The Beijing accord marks a resurrection of the Agreed Framework process, in which North Korea committed to previously agreed-upon obligations in exchange for resumption of cancelled benefits or discussions over future concessions. North Korea will accelerate or impede progress in the five working groups in correlation to how they fulfill Pyongyang's objectives. North Korea will presumably focus on obtaining energy and economic assistance while obfuscating on denuclearization, verification, and resolution of the Japanese abductee issues.
Without success in those working groups, the Beijing Agreement would appear to provide little not already included in the Agreed Framework. As such, the Bush Administration will be vulnerable to criticism that it has not only abandoned its principles, but that it did so while allowing North Korea to augment its nuclear weapons inventory.
Ramifications
Japan's Reaction: Tokyo may feel abandoned since it predicated the resumption of talks on Pyongyang's prior commitment to denuclearize and argued that no energy assistance should be provided without resolution of the abductee issue. Little progress is expected on the latter because it has been relegated to a bilateral North Korean–Japanese working group.
The Bill for Energy Assistance: Even before the announcement of an agreement, South Korea was already worried about the bill, foreseeing that it would foot the lion's share.
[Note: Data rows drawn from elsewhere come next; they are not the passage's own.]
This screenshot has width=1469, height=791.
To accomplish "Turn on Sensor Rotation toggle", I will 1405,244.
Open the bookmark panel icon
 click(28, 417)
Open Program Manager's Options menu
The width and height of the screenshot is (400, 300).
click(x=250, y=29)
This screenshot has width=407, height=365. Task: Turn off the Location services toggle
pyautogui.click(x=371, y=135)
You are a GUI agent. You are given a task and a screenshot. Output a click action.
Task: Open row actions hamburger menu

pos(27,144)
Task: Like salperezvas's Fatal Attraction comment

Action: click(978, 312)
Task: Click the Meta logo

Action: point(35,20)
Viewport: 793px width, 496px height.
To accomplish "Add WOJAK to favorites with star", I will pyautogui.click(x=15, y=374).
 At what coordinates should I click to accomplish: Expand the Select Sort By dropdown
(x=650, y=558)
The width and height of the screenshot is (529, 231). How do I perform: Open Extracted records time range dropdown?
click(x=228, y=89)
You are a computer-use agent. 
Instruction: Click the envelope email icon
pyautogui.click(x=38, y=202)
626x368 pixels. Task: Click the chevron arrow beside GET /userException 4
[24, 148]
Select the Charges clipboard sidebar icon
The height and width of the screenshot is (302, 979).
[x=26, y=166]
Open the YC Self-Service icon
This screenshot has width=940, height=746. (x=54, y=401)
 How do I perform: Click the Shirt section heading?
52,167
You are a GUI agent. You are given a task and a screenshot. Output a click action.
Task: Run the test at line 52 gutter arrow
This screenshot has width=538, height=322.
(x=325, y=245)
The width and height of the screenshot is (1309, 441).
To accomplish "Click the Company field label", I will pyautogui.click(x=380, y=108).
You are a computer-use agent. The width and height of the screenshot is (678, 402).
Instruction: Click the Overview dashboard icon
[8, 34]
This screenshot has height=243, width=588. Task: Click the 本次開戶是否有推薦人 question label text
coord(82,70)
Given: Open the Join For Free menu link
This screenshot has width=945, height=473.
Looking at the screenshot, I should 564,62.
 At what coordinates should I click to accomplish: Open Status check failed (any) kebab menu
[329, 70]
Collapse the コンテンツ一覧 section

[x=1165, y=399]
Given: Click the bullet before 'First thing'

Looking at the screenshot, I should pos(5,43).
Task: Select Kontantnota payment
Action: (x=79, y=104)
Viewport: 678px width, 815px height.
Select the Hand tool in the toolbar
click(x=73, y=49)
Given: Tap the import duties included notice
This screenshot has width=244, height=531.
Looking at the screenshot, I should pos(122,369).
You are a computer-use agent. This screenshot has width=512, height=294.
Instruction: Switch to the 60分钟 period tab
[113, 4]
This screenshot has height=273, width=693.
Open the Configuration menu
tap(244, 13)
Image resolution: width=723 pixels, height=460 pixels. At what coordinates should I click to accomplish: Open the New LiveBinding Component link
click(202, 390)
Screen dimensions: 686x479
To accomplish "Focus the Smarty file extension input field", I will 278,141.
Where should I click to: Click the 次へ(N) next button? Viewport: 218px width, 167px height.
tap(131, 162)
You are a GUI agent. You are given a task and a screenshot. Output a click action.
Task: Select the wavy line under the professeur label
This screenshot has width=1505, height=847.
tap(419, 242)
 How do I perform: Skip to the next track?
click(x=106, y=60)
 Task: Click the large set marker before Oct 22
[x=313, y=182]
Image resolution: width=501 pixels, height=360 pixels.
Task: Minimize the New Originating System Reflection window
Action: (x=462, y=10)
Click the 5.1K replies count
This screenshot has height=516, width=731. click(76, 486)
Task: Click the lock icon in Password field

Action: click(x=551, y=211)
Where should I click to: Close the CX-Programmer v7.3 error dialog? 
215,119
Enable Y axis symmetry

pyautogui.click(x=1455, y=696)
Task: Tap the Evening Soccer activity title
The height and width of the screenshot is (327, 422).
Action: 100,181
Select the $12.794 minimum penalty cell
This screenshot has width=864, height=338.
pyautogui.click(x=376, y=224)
Seoul has been the most eager to engage North Korea to resolve the nuclear impasse, and then-Minister of Unification Chung Dong-young offered North Korea two million won in June 2005, which Kim Jong-il deftly pocketed. The political opposition and populace may, however, balk at the expected cost of the new agreement if it later includes large-scale energy assistance.
South Korean Engagement: Seoul may see the release of fuel oil as a green light to resume deliveries of humanitarian aid that it reluctantly halted after North Korea's nuclear test. President Roh Moo-hyun may be encouraged to resume outreach to the North, including rumored preparations for a meeting with Kim Jong-il. Roh would be motivated by perceptions that an inter-Korean summit could reverse his plummeting approval ratings, improve the potential for a progressive candidate to win the December 2007 presidential election, and secure his legacy.
Waning Support for Sanctions: Beijing, Moscow, and Seoul will see the agreement as a vindication of their calls for greater U.S. flexibility to resolve the nuclear impasse. They will be even more reluctant to impose the sanctions against North Korea called for by U.N. Resolution 1718. They will likely call upon Washington to minimize efforts against North Korea's illicit activities, such as economic restrictions on financial institutions, lest these derail the Six-Party Talks.
Conclusion
Crafting a diplomatic agreement that serves a country's national interests is similar to building a house, with both requiring painstakingly careful construction of components. In both endeavors, it is critically important to start with a sound foundation, or instability will result. The Beijing Agreement makes this mistake. It may be possible, however, to salvage the end results. The U.S. must insist upon stricter measures in follow-on negotiations to ensure that North Korea divests itself of nuclear weapons in an expeditious and rigorously verifiable manner.
Bruce Klingner is Senior Research Fellow for Northeast Asia in the Asian Studies Center at The Heritage Foundation.